§ Task requirements: In the listing below, the line containing "You are a computer-use agent. The width" marks the end; copy exactly every line from the first through that one.

-- Opening Marker --

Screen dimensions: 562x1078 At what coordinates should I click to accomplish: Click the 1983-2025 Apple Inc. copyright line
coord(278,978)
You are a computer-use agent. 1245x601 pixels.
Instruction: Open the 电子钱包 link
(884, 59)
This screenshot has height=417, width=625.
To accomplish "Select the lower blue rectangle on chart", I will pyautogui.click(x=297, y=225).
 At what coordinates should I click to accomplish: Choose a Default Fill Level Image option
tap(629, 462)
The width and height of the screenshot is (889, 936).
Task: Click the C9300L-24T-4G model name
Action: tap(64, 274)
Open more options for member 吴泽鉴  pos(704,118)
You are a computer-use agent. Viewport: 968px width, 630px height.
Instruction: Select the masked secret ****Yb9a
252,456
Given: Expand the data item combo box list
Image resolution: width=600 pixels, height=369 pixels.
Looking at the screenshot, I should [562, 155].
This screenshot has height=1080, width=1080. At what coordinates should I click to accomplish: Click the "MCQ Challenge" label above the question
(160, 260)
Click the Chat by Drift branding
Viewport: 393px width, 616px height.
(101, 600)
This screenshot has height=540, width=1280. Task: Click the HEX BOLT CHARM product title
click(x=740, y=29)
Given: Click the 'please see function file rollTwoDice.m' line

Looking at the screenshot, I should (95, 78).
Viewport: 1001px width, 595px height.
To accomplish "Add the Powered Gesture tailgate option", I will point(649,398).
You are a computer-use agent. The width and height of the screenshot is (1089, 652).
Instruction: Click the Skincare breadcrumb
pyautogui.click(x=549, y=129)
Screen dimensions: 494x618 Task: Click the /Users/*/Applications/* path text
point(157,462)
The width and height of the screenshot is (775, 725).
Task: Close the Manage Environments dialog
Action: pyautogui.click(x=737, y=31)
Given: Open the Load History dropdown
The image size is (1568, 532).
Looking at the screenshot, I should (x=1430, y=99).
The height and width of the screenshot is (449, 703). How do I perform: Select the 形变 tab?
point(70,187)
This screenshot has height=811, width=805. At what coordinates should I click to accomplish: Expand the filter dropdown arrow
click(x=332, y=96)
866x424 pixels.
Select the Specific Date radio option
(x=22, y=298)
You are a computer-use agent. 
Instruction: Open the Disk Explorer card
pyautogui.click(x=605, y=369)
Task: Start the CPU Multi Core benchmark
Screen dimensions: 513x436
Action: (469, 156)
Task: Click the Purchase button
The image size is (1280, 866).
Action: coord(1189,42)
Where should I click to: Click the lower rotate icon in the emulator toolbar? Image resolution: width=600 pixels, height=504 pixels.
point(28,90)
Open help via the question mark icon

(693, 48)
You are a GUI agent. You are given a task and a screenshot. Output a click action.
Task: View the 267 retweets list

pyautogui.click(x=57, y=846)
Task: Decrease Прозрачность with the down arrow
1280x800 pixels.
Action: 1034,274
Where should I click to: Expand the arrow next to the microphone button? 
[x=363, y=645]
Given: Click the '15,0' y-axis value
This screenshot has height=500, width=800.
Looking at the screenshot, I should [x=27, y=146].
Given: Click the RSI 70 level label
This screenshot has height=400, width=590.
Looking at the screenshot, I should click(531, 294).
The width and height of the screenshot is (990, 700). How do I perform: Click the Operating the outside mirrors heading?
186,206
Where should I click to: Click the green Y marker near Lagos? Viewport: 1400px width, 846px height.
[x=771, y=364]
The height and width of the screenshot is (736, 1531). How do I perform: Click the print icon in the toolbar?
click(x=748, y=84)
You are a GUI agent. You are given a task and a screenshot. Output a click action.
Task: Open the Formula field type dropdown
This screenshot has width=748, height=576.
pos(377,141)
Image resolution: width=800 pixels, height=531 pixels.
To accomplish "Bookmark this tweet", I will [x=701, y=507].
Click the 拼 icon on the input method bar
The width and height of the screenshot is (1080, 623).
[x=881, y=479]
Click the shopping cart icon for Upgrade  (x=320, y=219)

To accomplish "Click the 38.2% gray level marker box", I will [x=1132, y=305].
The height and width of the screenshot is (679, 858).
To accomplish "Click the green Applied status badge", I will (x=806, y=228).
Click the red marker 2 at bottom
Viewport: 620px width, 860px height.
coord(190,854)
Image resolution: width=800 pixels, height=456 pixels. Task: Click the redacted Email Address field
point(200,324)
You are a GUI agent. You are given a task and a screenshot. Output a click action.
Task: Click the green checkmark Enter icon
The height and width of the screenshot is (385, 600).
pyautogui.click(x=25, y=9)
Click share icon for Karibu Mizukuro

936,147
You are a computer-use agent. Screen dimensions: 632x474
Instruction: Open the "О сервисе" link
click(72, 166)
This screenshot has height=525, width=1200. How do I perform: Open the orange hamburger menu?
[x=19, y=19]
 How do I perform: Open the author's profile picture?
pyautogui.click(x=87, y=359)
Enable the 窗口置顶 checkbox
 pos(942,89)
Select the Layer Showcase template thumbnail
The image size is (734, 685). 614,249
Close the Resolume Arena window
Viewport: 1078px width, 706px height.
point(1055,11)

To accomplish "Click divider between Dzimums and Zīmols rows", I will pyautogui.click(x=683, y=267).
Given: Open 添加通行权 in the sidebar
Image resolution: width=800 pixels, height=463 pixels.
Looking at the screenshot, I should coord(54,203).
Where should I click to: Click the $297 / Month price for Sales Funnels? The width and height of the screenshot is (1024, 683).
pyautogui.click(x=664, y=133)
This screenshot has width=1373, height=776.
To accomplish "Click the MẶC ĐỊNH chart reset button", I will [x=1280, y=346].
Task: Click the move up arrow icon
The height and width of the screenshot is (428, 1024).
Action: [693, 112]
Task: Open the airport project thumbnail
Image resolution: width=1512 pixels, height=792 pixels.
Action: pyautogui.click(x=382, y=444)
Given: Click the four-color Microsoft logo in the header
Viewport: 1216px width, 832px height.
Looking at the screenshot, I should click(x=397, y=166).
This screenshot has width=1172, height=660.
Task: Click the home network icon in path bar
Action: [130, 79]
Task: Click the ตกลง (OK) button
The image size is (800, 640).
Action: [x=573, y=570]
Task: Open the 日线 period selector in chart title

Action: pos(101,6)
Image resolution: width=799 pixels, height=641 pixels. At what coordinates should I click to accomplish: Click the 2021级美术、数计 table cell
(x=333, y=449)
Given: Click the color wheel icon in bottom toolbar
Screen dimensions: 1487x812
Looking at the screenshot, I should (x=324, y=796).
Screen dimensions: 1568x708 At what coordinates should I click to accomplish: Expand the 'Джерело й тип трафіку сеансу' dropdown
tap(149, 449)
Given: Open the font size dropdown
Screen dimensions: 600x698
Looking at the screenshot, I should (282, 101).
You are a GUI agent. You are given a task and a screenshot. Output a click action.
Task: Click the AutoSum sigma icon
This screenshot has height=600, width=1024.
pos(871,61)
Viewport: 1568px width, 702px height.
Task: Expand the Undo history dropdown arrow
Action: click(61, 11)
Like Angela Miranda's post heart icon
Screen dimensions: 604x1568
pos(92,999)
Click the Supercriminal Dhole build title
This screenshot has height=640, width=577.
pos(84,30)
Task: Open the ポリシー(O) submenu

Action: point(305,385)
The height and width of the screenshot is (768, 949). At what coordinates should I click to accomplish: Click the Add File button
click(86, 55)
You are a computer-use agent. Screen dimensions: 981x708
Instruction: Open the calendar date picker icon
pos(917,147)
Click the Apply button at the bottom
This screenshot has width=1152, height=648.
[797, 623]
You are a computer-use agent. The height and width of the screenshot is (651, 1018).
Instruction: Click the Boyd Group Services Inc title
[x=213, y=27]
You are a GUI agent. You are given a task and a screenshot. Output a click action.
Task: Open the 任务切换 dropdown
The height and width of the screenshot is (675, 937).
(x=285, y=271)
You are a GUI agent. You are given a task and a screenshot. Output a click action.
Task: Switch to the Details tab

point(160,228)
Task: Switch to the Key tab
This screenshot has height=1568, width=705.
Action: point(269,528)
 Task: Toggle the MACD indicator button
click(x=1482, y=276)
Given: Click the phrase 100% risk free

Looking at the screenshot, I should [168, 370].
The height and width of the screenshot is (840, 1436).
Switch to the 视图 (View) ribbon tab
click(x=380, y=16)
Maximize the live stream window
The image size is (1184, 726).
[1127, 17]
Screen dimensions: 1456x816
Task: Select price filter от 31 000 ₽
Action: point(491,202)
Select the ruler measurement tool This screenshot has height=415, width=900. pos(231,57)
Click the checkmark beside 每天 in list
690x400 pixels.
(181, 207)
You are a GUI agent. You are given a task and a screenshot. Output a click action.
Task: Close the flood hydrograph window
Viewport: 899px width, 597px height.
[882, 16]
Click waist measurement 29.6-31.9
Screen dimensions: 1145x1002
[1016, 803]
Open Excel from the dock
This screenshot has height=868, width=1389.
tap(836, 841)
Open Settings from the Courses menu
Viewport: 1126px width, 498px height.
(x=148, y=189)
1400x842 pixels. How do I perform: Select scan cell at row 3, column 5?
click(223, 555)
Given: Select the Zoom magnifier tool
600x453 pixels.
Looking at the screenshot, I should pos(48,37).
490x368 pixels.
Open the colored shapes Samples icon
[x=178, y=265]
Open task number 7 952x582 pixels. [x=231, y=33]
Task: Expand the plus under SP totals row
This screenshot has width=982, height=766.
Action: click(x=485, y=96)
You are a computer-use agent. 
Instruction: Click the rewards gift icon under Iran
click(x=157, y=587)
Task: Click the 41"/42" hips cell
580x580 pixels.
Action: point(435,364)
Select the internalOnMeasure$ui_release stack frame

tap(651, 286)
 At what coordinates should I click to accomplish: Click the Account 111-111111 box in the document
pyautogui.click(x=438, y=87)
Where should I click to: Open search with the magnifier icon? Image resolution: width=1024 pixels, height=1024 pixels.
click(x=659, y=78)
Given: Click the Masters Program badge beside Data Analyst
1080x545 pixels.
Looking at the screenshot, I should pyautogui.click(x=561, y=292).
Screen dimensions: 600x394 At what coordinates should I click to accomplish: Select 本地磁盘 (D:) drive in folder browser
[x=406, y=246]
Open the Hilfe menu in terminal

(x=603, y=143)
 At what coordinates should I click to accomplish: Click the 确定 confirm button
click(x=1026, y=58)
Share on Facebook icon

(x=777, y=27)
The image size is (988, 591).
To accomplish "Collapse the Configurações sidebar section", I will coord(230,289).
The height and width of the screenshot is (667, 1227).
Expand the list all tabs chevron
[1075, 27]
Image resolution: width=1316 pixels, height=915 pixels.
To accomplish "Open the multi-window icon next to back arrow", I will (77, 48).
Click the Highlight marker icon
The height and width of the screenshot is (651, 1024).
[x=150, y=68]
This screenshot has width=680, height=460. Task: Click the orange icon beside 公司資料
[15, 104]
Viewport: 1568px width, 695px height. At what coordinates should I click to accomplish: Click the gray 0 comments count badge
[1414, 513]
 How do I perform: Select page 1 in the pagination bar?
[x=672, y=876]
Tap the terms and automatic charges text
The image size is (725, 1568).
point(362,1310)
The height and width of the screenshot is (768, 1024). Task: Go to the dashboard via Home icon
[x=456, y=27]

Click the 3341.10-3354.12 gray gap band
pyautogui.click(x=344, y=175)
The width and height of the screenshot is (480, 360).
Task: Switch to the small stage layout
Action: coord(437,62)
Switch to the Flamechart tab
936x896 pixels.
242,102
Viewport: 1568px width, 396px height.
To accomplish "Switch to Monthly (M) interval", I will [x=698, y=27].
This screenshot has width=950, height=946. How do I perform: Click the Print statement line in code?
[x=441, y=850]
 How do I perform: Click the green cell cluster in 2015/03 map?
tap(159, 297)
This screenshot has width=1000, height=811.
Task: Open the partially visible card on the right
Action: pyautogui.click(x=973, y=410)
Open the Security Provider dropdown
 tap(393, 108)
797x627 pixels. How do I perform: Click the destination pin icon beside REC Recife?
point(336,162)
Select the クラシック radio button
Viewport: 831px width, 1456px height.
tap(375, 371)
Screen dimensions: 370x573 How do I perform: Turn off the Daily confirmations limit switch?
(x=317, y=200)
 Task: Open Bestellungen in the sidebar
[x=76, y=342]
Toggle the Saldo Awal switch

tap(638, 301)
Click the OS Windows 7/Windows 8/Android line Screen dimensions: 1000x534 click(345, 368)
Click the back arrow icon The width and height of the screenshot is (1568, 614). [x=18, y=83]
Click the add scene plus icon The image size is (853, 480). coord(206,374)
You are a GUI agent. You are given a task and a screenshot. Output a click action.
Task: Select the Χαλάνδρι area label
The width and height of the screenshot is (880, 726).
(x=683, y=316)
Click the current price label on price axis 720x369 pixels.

-- Closing Marker --

§ Response area:
Screen dimensions: 562x1078 At what coordinates should I click to accomplish: Click the 1983-2025 Apple Inc. copyright line
coord(278,978)
You are a computer-use agent. 1245x601 pixels.
Instruction: Open the 电子钱包 link
(884, 59)
This screenshot has height=417, width=625.
To accomplish "Select the lower blue rectangle on chart", I will pyautogui.click(x=297, y=225).
 At what coordinates should I click to accomplish: Choose a Default Fill Level Image option
tap(629, 462)
The width and height of the screenshot is (889, 936).
Task: Click the C9300L-24T-4G model name
Action: tap(64, 274)
Open more options for member 吴泽鉴  pos(704,118)
You are a computer-use agent. Viewport: 968px width, 630px height.
Instruction: Select the masked secret ****Yb9a
252,456
Given: Expand the data item combo box list
Image resolution: width=600 pixels, height=369 pixels.
Looking at the screenshot, I should [562, 155].
This screenshot has height=1080, width=1080. At what coordinates should I click to accomplish: Click the "MCQ Challenge" label above the question
(160, 260)
Click the Chat by Drift branding
Viewport: 393px width, 616px height.
(101, 600)
This screenshot has height=540, width=1280. Task: Click the HEX BOLT CHARM product title
click(x=740, y=29)
Given: Click the 'please see function file rollTwoDice.m' line

Looking at the screenshot, I should (95, 78).
Viewport: 1001px width, 595px height.
To accomplish "Add the Powered Gesture tailgate option", I will point(649,398).
You are a computer-use agent. The width and height of the screenshot is (1089, 652).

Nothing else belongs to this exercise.